Repeat each of the lines below word for word, leaving the pictures out of your answer.

────────────────────────────────────────

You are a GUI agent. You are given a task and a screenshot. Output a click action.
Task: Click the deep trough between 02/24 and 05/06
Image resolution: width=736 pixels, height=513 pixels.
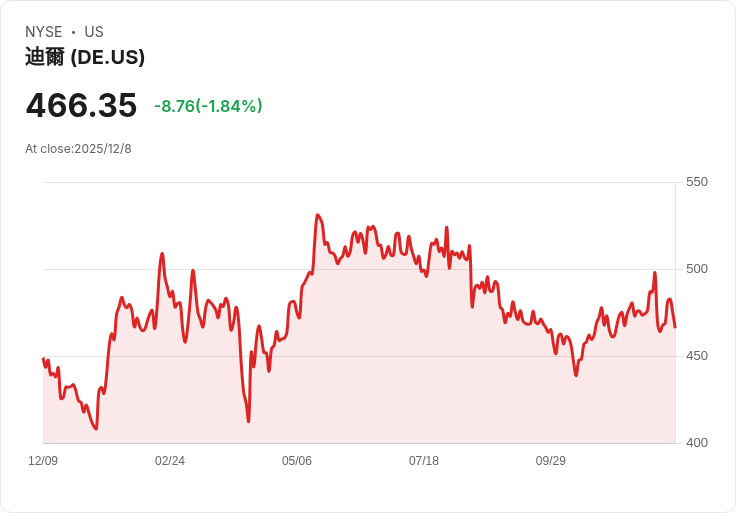point(248,421)
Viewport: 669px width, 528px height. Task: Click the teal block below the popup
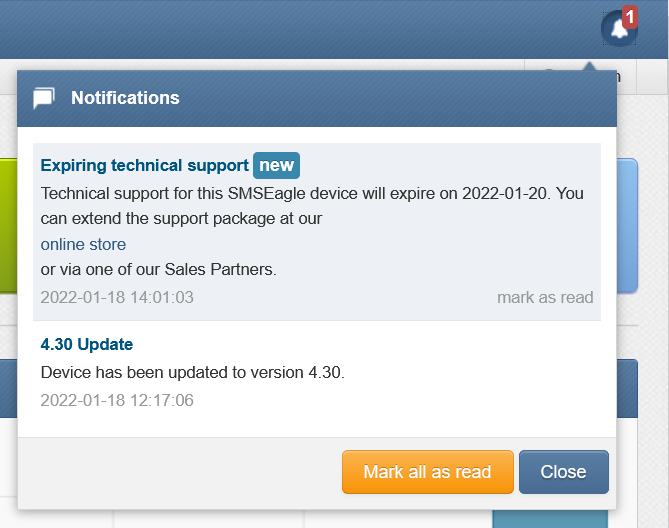tap(550, 519)
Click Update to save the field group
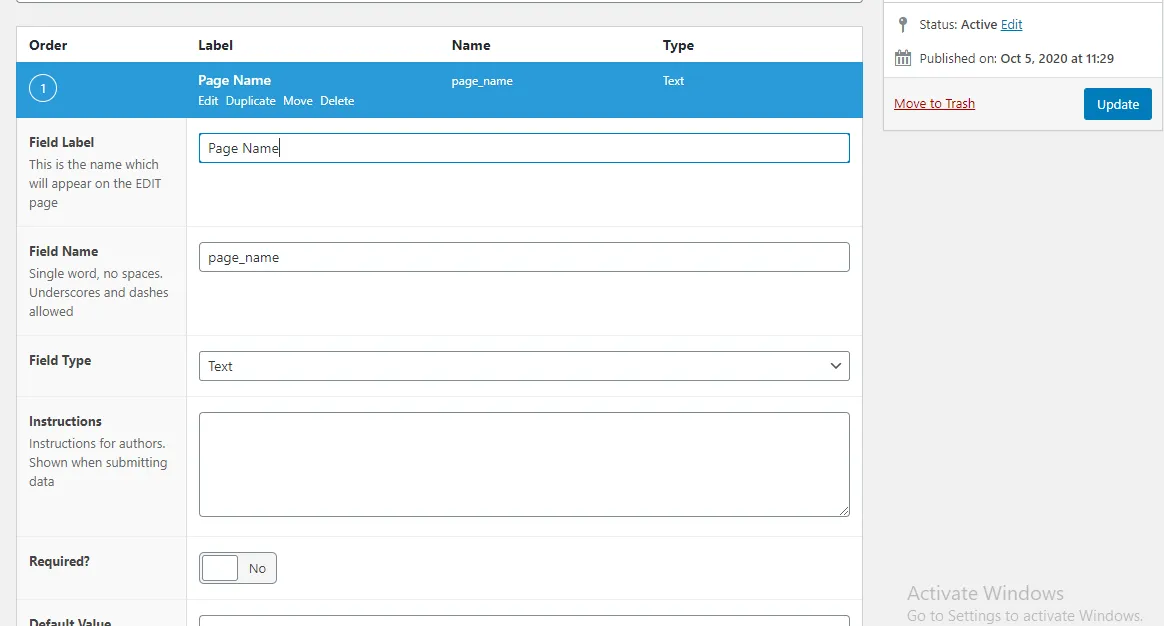This screenshot has height=626, width=1164. coord(1117,103)
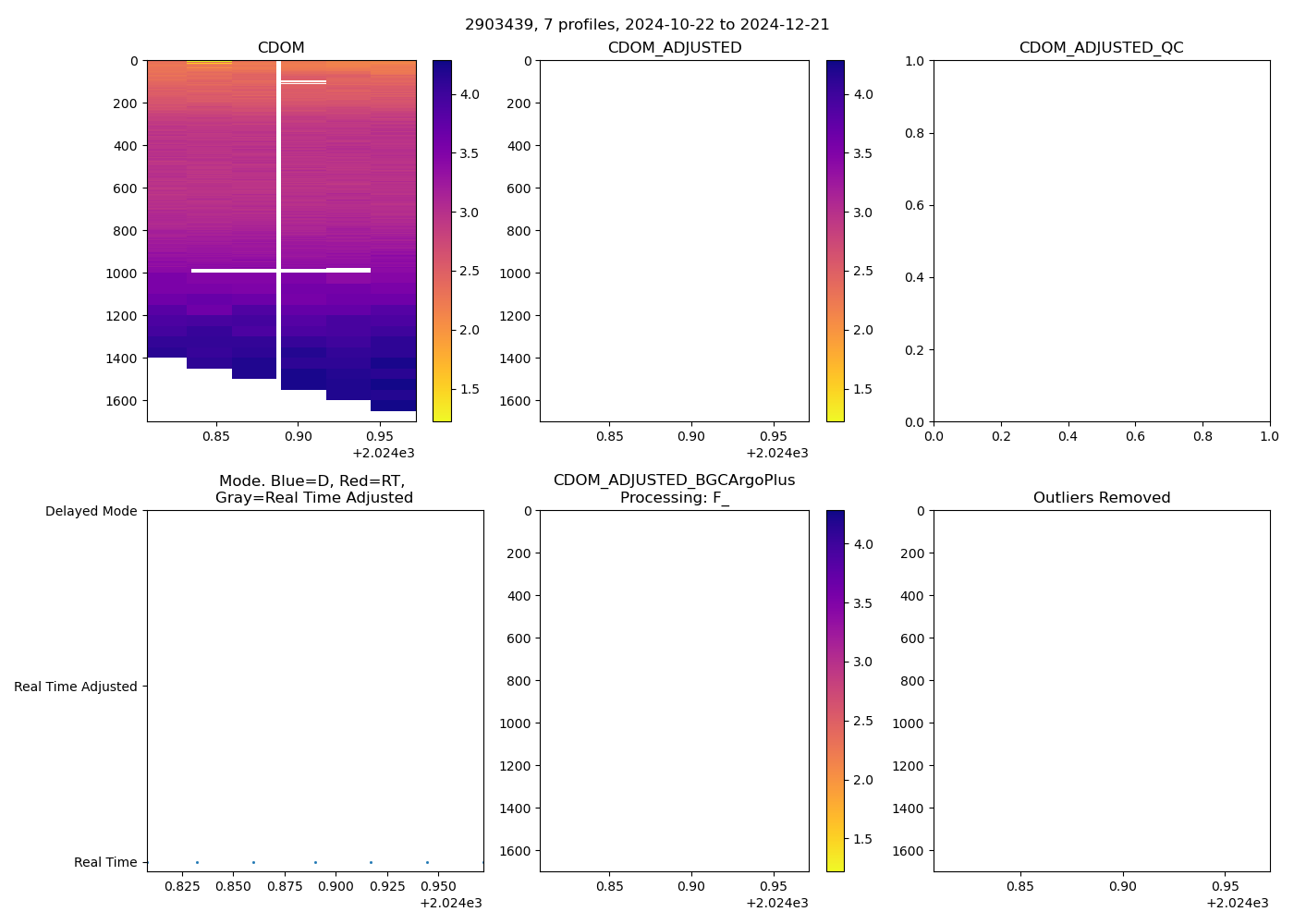This screenshot has width=1294, height=924.
Task: Click the 'Delayed Mode' y-axis label
Action: click(x=91, y=512)
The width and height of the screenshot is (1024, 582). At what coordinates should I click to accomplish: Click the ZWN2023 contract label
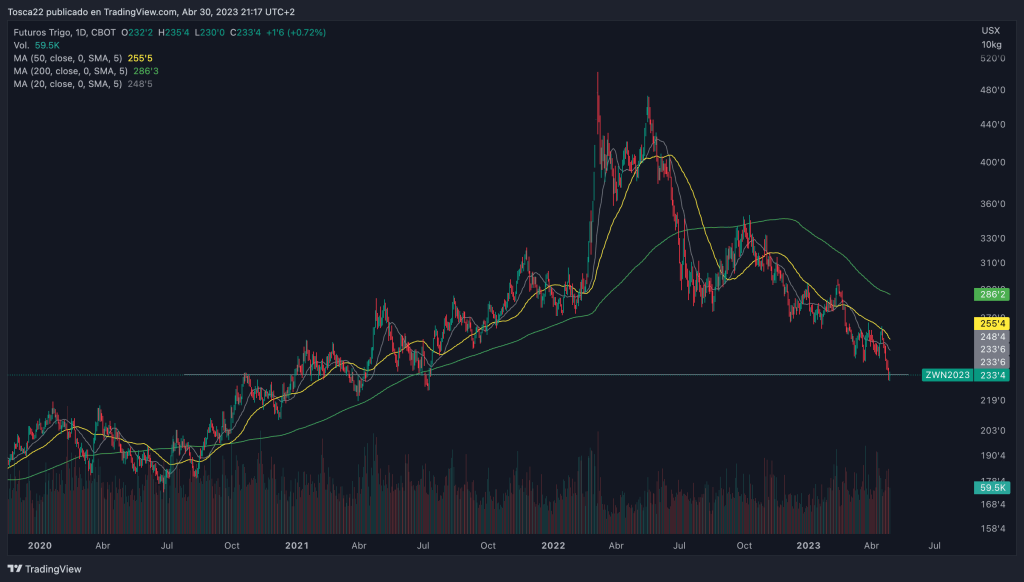click(x=948, y=374)
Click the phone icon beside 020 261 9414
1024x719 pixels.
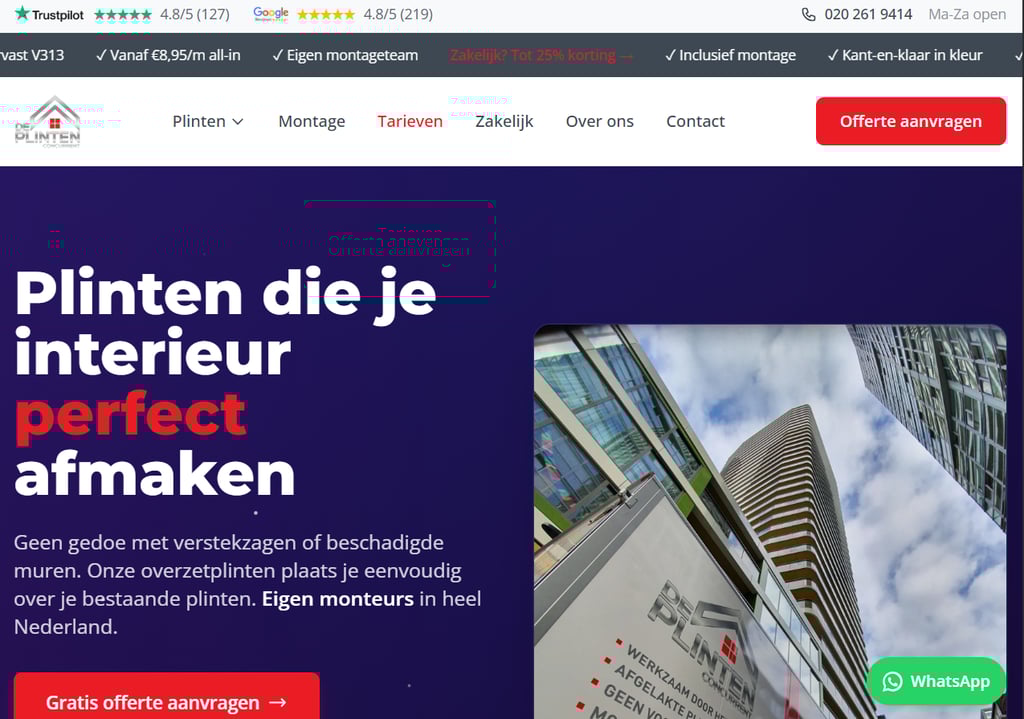(808, 14)
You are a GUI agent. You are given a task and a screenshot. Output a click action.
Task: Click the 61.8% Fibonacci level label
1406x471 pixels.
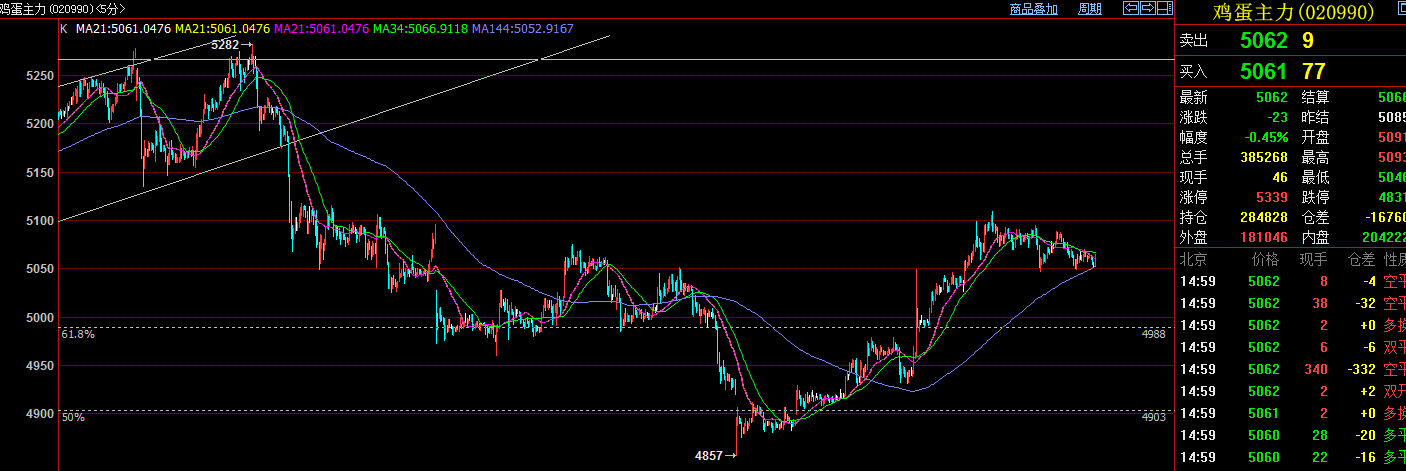click(78, 334)
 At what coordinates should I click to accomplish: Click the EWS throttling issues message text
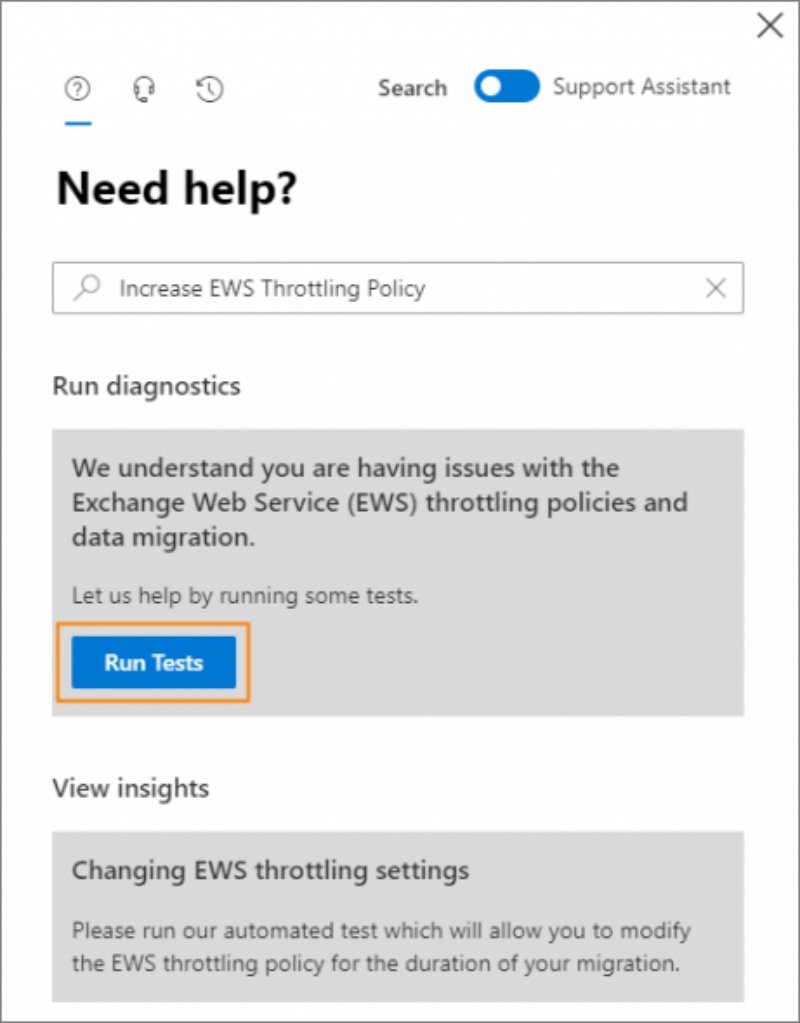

────────────────────────────────────────

## Problem solution
You are a GUI agent. You are given a task and a screenshot. Output a click action.
Task: Click the deep trough between 02/24 and 05/06
Image resolution: width=736 pixels, height=513 pixels.
point(248,421)
Viewport: 669px width, 528px height. Task: Click the teal block below the popup
tap(550, 519)
Click Update to save the field group
This screenshot has height=626, width=1164. coord(1117,103)
This screenshot has width=1294, height=924.
Task: Click the 'Delayed Mode' y-axis label
Action: click(x=91, y=512)
The width and height of the screenshot is (1024, 582). At what coordinates should I click to accomplish: Click the ZWN2023 contract label
click(x=948, y=374)
Click the phone icon beside 020 261 9414
1024x719 pixels.
(808, 14)
You are a GUI agent. You are given a task and a screenshot. Output a click action.
Task: Click the 61.8% Fibonacci level label
1406x471 pixels.
click(78, 334)
 At what coordinates should I click to accomplish: Click the EWS throttling issues message text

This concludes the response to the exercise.